BACKGROUND AND AIMS: Despite the significant medical and economic consequences of coexisting alcohol use disorder (AUD) in patients with cirrhosis, little is known about AUD treatment patterns and their impact on clinical outcomes in this population. We aimed to characterize the use of and outcomes associated with AUD treatment in patients with cirrhosis. APPROACH AND RESULTS: This retrospective cohort study included Veterans with cirrhosis who received Veterans Health Administration care and had an index diagnosis of AUD between 2011 and 2015. We assessed the baseline factors associated with AUD treatment (pharmacotherapy or behavioral therapy) and clinical outcomes for 180 days following the first AUD diagnosis code within the study time frame. Among 93,612 Veterans with cirrhosis, we identified 35,682 with AUD, after excluding 2,671 who had prior diagnoses of AUD and recent treatment.

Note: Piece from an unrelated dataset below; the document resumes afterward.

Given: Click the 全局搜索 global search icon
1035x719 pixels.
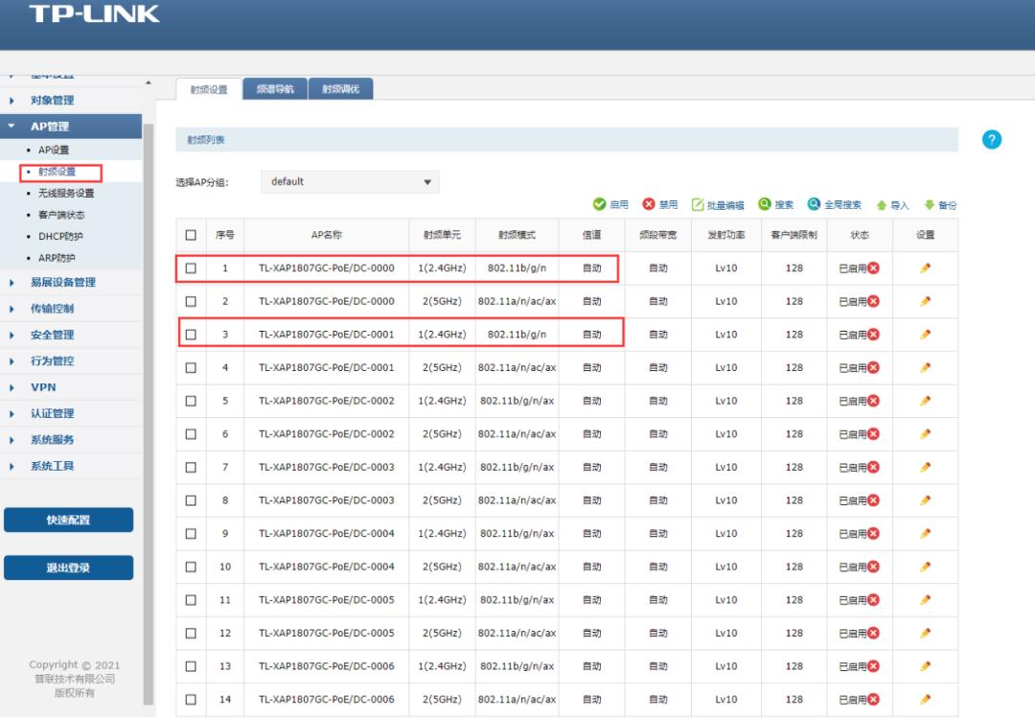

Over 180 days following the index diagnosis of AUD, 5,088 (14%) received AUD treatment, including 4,461 (12%) who received behavioral therapy alone, 159 (0.4%) who received pharmacotherapy alone, and 468 (1%) who received both behavioral therapy and pharmacotherapy. In adjusted analyses, behavioral and/or pharmacotherapy-based AUD treatment was associated with a significant reduction in incident hepatic decompensation (6.5% vs. 11.6%, adjusted odds ratio [AOR], 0.63; 95% confidence interval [CI], 0.52, 0.76), a nonsignificant decrease in short-term all-cause mortality (2.6% vs. 3.9%, AOR, 0.79; 95% CI, 0.57, 1.08), and a significant decrease in long-term all-cause mortality (51% vs. 58%, AOR, 0.87; 95% CI, 0.80, 0.96). CONCLUSIONS: Most Veterans with cirrhosis and coexisting AUD did not receive behavioral therapy or pharmacotherapy treatment for AUD over a 6-month follow-up. The reductions in hepatic decompensation and mortality suggest that future studies should focus on delivering evidence-based AUD treatments to patients with coexisting AUD and cirrhosis.